— START OF Selected excerpt —

Santa Anna was not only familiar with night operations, but also excelled at this rare military art. A large part of his success in repulsing the Spanish from Mexican soil in summer 1829 was his relentless nighttime attacks around Tampico, near where the Spanish invasion force had landed in July. Santa Anna’s offensive operations in darkness helped to convince stunned Spanish commanders to capitulate that September, ending Spain’s ambitious invasion and reconquest attempt. Always unsuspected by his opponents, a well-honed secret weapon for Santa Anna and a key element of his tactical repertoire, the unexpected hardhitting nighttime attack bestowed the “brilliance of Santa Anna’s triumph [that] was so dazzling” to the Mexican nation.
74

But Santa Anna had also learned a lesson in the steamy, coastal lowlands of Tampico when on Sepember 11, he hurled repeated attacks against a fortified position without his men even gaining the parapet. Demonstrating his trademark impatience, he committed nearly a dozen assaults before the Spanish decided it was best to capitulate rather than be overwhelmed. Having learned those lessons well, Santa Anna had now adjusted his tactics, developing a masterful battle plan that was calculated to reap a swift victory, with only a single overpowering assault from multiple directions in the predawn darkness of March 6.
75

Relying on what worked best, the old Zacatecas plan that brought an overwhelming victory against a powerful opponent in terms of sheer numbers and artillery, was also about to be repeated. On May 11, 1835, he had launched his attack at 2:00 a.m., catching thousands of militiamen completely by surprise, reaping an astounding victory.
76

Even more, the cagey Santa Anna planned to attack on a Sunday. He knew that this was normally a day of rest and worship for the trapped Protestants, who needed to get closer to their God and desired a respite now more than ever before. Garrison members would almost certainly be even more ill-prepared on Sunday, resulting in more feeble resistance.

Additionally, Santa Anna took lessons from Cós’ recent defeat at San Antonio, incorporating successful Texian tactics. Catching the Mexicans troops by surprise, Neill and his Texian artillerymen had moved into position under the cover of darkness to strike the first blow at 3:00 a.m., while Cós and his boys slept soundly. Neill had fired his first shot from a cannon at 5:00 a.m., when it was still dark, signaling two columns to launch their attack that had eventually forced Cós’ surrender, after he had retired all of his forces into the Alamo’s trap.

Even though four Mexican assault columns planned to strike the Alamo at different points along the perimeter, most of Santa Anna’s strength would be directed at the battered north wall, despite largely ineffective attempts to batter it with artillery fire. For instance, a sizeable strategic reserve of 400 elite soldados was likewise poised before the north wall, behind the frontline troops of Colonel Dúque’s column. Ironically, this weakness did not extend only along the commonly believed 40–60 foot section of the north wall, but in fact along its entire length. The entire perimeter had to be strengthened by an “elaborate wood outer-work cribbing,” built up with earth and wood to support the crumbling north wall by reinforcing its front, thanks to the damage inflicted largely by the 1835 cannonade from some of the very artillerymen—Captain Carey’s gunners of the New Orleans Greys—who had hammered the north wall during San Antonio’s siege. Likewise this outer work, yet incomplete, stood along the entire north wall’s length, unlike along the other three perimeters. And as opposed to elsewhere along the compound’s perimeter, no buildings bolstered the length of the north wall, leaving it relatively weak and vulnerable.

— END OF Selected excerpt —
— START OF Supplied information —

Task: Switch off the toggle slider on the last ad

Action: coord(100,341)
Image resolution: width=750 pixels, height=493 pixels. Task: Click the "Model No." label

— END OF Supplied information —

* _Your task_:
Continue the passage about Santa Anna's plan of attack on the Alamo, picking up after its last sentence.

* _Response to the task_:
77

But while artillery had played a key role in reaping victory at the Alamo in December 1835, Santa Anna would not order his cannon to open fire to soften up the Alamo before unleashing his general assault. Indicating a well-conceived battle plan, this was not only a wise tactical decision, but also a calculated one, to play upon the garrison’s greatest vulnerabilities: its overall exhausted state, inexperienced leadership, and the lack of training and discipline.

Seeming to have an intimate knowledge of Travis’ weaknesses, Santa Anna also gambled that when his artillery stopped firing in the afternoon, leaving all quiet on the night of March 5, this unprecedented artillery pause would not signal Travis to heighten extra vigilance among the garrison. In this regard, Santa Anna had calculated correctly, revealing just how well he knew his opponent. Instead of questioning if the silence was a wily ploy to literally lull the garrison into a sense of false security, Travis would allow his boys to sleep during the early hours of March 6. After all, they had been worn down, not only by strengthening the north wall at night, but also by Santa Anna’s waging of psychological warfare—continuous bombardment, Mexican bands playing music, and having his troops raise cheers—for nearly the past two weeks, which was effective in fraying the defenders’ nerves. But throughout the siege, Santa Anna’s most clever deception was to order cheering and musketry almost hourly during each nighttime bombardment, making the defenders believe that he was launching a night attack. The overall goal had been “to keep every American in position ready to repel the attack, thus through loss of sleep and increasing anxiety unfitting him for the final struggle.”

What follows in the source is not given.